La polizia ha avviato le indagini nei loro confronti dopo una brutale aggressione, avvenuta nel 2015, di un uomo anziano, preso a calci ed addirittura con colpito usando un tirapugni.
La vittima aveva subito un trauma cranico e la frattura scomposta pluriframmentata del femore destro, che gli aveva causato l’indebolimento permanente della gamba con l’impossibilità di deambulare correttamente.
Secondo gli inquirenti la brutale aggressione sarebbe stata messa in atto per estorcere all’anziano 3 mila euro in più rispetto ad una somma pattuita di 30 mila per la realizzazione, da parte di Quattrone, di alcuni lavori di rifinitura di uno stabile di proprietà dei figli.

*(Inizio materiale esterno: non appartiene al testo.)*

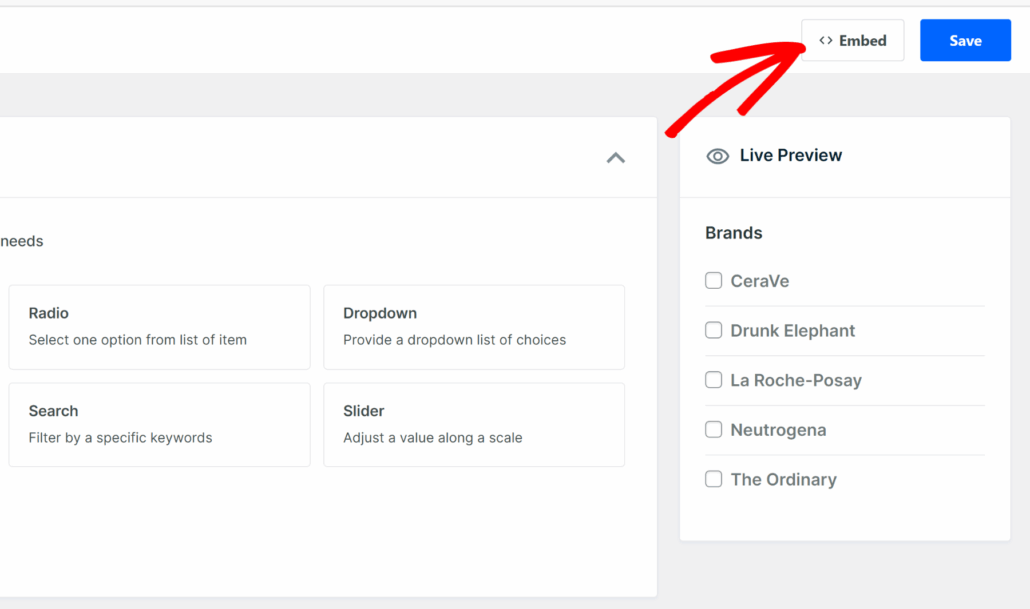Image resolution: width=1030 pixels, height=609 pixels.
Task: Click the code brackets icon beside Embed
Action: pos(825,40)
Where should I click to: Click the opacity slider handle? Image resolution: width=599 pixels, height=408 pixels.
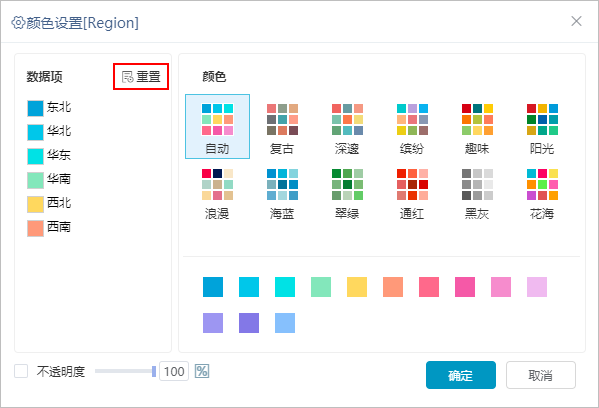154,371
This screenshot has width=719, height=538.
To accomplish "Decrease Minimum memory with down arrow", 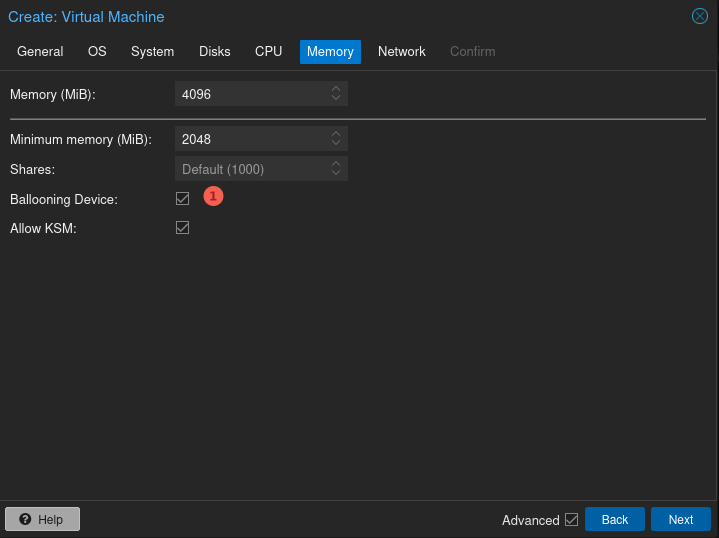I will coord(336,144).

Durante le indagini si sarebbe accertato che Renato Quattrone, ritenuto elemento vicino alla cosca di ‘ndrangheta Serraino di Reggio Calabria (in seguito all’operazione antimafia denominata “Olimpia”), si sarebbe servito degli altri due indagati per rivolgere delle minacce implicite e velate a tutto il nucleo familiare della vittima attraverso il metodo della cosiddetta “ambasciata”.
Quattrone, che annovera condanne penali per furto, rapina, porto e detenzione illegale di armi, tentata estorsione, ricettazione ed associazione a delinquere di stampo mafioso, è indagato anche per calunnia aggravata avendo denunciato i figli della vittima per minaccia e lesioni.